PROBLEM DESCRIPTION:
Return the whole listing unchanged. Drop the images.

RECORDS FOR THIS TASK:
════════════════

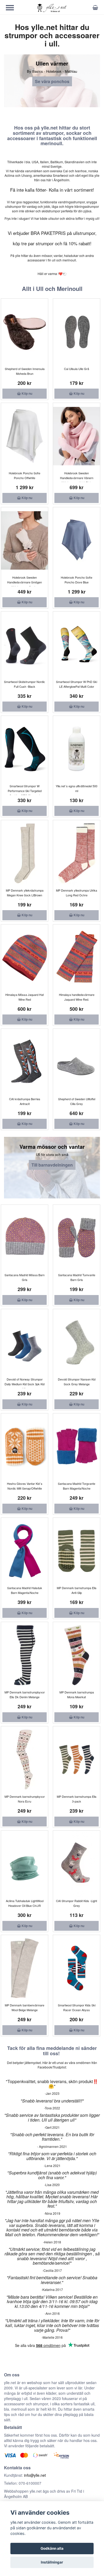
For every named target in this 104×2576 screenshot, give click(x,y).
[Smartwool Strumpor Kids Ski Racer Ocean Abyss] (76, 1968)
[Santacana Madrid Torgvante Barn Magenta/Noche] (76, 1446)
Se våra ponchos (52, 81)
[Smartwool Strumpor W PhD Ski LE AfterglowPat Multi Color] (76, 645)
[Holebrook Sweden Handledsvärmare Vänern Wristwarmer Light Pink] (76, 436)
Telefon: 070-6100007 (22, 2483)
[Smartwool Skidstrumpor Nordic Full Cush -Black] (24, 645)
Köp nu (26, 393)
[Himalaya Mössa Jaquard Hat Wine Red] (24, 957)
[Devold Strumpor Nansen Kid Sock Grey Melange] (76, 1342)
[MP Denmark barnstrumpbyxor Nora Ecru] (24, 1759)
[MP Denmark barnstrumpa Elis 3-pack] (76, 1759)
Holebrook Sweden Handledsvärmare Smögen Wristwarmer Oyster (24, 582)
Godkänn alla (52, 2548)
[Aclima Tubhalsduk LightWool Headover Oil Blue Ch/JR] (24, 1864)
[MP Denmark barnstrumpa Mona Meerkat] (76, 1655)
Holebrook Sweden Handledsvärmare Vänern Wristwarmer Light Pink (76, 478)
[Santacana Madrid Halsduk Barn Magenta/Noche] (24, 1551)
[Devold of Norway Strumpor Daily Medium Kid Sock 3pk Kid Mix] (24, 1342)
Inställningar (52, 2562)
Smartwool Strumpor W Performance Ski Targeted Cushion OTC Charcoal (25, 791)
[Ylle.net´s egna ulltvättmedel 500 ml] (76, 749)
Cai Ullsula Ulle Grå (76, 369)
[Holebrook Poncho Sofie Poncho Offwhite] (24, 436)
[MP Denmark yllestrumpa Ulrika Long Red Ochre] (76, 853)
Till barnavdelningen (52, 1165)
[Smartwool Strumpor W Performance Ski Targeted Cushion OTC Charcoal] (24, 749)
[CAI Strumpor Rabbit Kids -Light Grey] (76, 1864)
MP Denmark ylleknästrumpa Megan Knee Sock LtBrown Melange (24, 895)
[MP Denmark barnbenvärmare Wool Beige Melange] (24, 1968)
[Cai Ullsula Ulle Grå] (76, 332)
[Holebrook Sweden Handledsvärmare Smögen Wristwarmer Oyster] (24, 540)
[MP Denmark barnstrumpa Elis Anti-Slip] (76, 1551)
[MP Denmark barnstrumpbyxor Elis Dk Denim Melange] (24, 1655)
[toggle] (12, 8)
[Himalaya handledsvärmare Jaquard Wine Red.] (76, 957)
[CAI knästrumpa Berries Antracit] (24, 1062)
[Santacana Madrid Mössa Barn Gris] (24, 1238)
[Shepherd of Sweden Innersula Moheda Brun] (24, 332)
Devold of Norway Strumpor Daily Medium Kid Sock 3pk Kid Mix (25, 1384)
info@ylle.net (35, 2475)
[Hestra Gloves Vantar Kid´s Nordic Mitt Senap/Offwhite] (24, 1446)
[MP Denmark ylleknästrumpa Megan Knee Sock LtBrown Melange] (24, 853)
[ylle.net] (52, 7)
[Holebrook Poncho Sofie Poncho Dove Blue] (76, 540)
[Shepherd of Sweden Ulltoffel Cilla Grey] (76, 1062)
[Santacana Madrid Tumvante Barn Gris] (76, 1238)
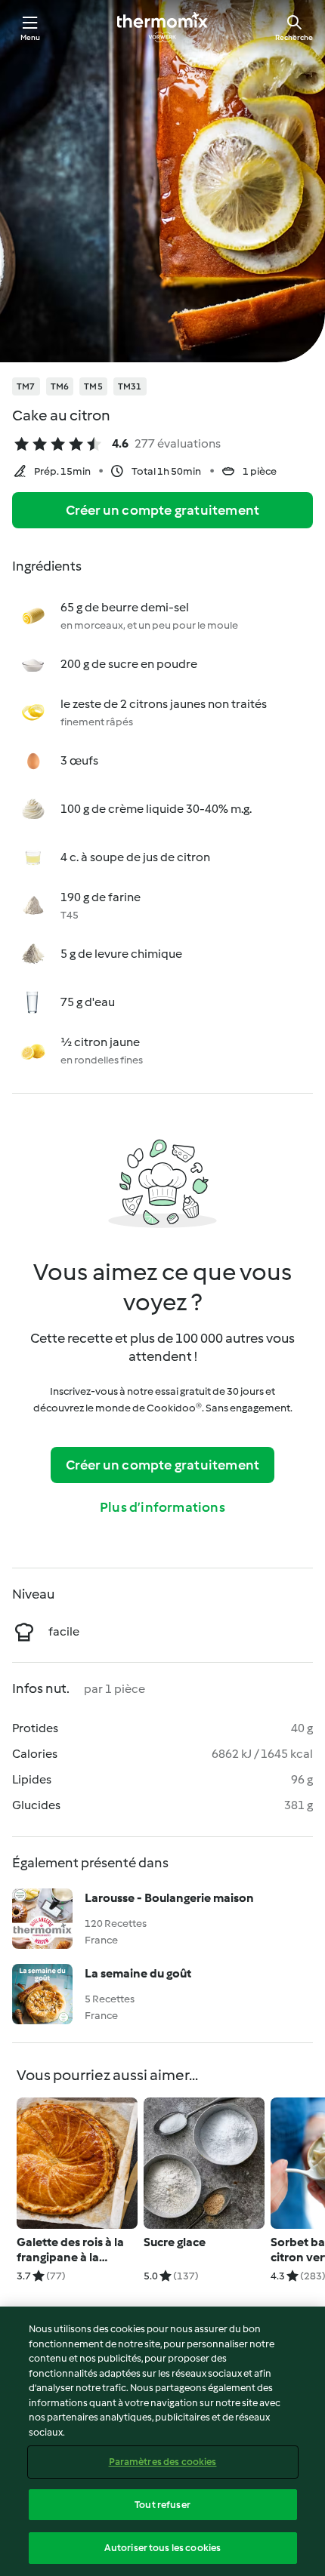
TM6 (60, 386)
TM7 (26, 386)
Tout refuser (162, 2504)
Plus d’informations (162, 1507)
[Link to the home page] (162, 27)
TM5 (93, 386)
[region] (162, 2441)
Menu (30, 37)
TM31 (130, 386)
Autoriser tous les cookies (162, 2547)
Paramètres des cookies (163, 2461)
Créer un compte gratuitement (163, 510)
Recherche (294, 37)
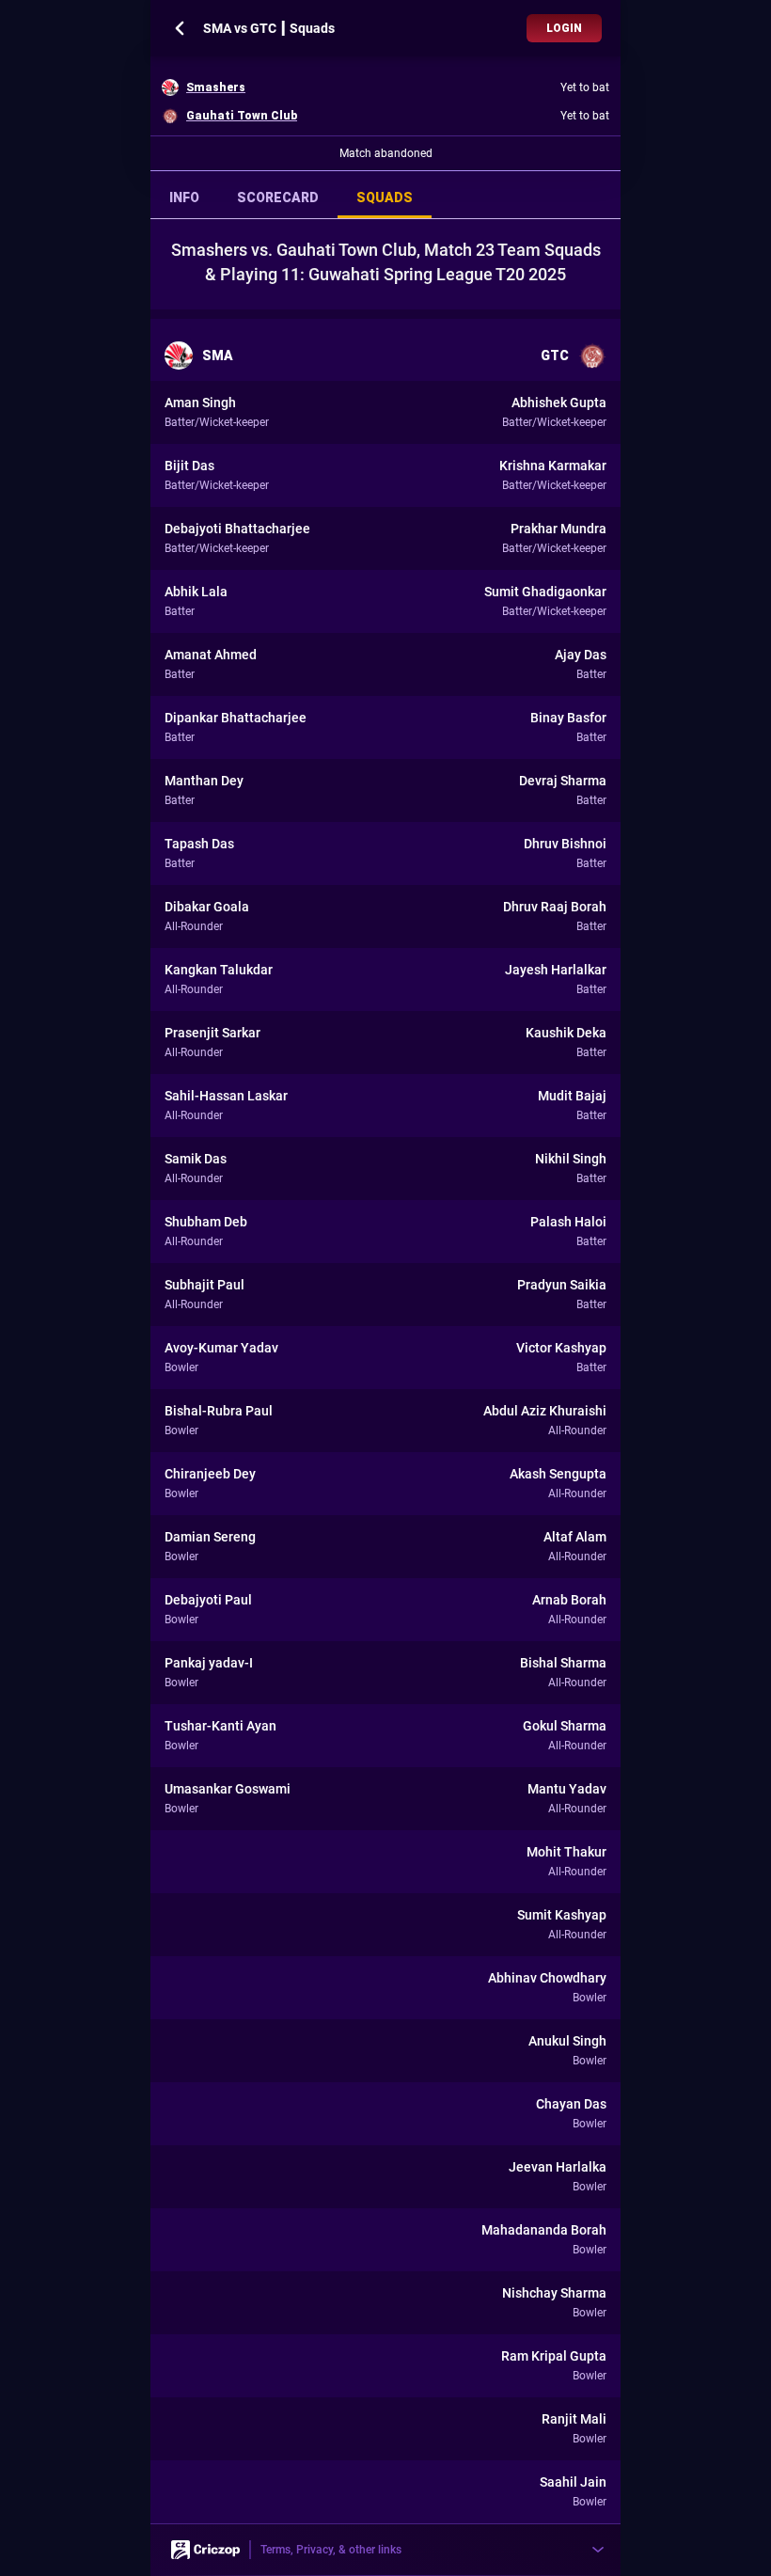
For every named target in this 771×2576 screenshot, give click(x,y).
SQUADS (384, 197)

════════════════

ANSWER TO THIS PROBLEM:
For every named target in this 104×2576 screenshot, give click(x,y).
[Smartwool Strumpor Kids Ski Racer Ocean Abyss] (76, 1968)
[Santacana Madrid Torgvante Barn Magenta/Noche] (76, 1446)
Se våra ponchos (52, 81)
[Smartwool Strumpor W PhD Ski LE AfterglowPat Multi Color] (76, 645)
[Holebrook Sweden Handledsvärmare Vänern Wristwarmer Light Pink] (76, 436)
Telefon: 070-6100007 (22, 2483)
[Smartwool Skidstrumpor Nordic Full Cush -Black] (24, 645)
Köp nu (26, 393)
[Himalaya Mössa Jaquard Hat Wine Red] (24, 957)
[Devold Strumpor Nansen Kid Sock Grey Melange] (76, 1342)
[MP Denmark barnstrumpbyxor Nora Ecru] (24, 1759)
[MP Denmark barnstrumpa Elis 3-pack] (76, 1759)
Holebrook Sweden Handledsvärmare Smögen Wristwarmer Oyster (24, 582)
Godkänn alla (52, 2548)
[Aclima Tubhalsduk LightWool Headover Oil Blue Ch/JR] (24, 1864)
[MP Denmark barnstrumpa Mona Meerkat] (76, 1655)
Holebrook Sweden Handledsvärmare Vänern Wristwarmer Light Pink (76, 478)
[Santacana Madrid Halsduk Barn Magenta/Noche] (24, 1551)
[Devold of Norway Strumpor Daily Medium Kid Sock 3pk Kid Mix] (24, 1342)
Inställningar (52, 2562)
Smartwool Strumpor W Performance Ski Targeted Cushion OTC Charcoal (25, 791)
[Ylle.net´s egna ulltvättmedel 500 ml] (76, 749)
Cai Ullsula Ulle Grå (76, 369)
[Holebrook Poncho Sofie Poncho Offwhite] (24, 436)
[MP Denmark yllestrumpa Ulrika Long Red Ochre] (76, 853)
Till barnavdelningen (52, 1165)
[Smartwool Strumpor W Performance Ski Targeted Cushion OTC Charcoal] (24, 749)
[CAI Strumpor Rabbit Kids -Light Grey] (76, 1864)
MP Denmark ylleknästrumpa Megan Knee Sock LtBrown Melange (24, 895)
[MP Denmark barnbenvärmare Wool Beige Melange] (24, 1968)
[Cai Ullsula Ulle Grå] (76, 332)
[Holebrook Sweden Handledsvärmare Smögen Wristwarmer Oyster] (24, 540)
[MP Denmark barnstrumpa Elis Anti-Slip] (76, 1551)
[MP Denmark barnstrumpbyxor Elis Dk Denim Melange] (24, 1655)
[toggle] (12, 8)
[Himalaya handledsvärmare Jaquard Wine Red.] (76, 957)
[CAI knästrumpa Berries Antracit] (24, 1062)
[Santacana Madrid Mössa Barn Gris] (24, 1238)
[Shepherd of Sweden Innersula Moheda Brun] (24, 332)
Devold of Norway Strumpor Daily Medium Kid Sock 3pk Kid Mix (25, 1384)
info@ylle.net (35, 2475)
[Hestra Gloves Vantar Kid´s Nordic Mitt Senap/Offwhite] (24, 1446)
[MP Denmark ylleknästrumpa Megan Knee Sock LtBrown Melange] (24, 853)
[ylle.net] (52, 7)
[Holebrook Poncho Sofie Poncho Dove Blue] (76, 540)
[Shepherd of Sweden Ulltoffel Cilla Grey] (76, 1062)
[Santacana Madrid Tumvante Barn Gris] (76, 1238)
TM6 (60, 386)
TM7 (26, 386)
Tout refuser (162, 2504)
Plus d’informations (162, 1507)
[Link to the home page] (162, 27)
TM5 (93, 386)
[region] (162, 2441)
Menu (30, 37)
TM31 (130, 386)
Autoriser tous les cookies (162, 2547)
Paramètres des cookies (163, 2461)
Créer un compte gratuitement (163, 510)
Recherche (294, 37)
For every named target in this 771×2576 screenshot, give click(x,y).
SQUADS (384, 197)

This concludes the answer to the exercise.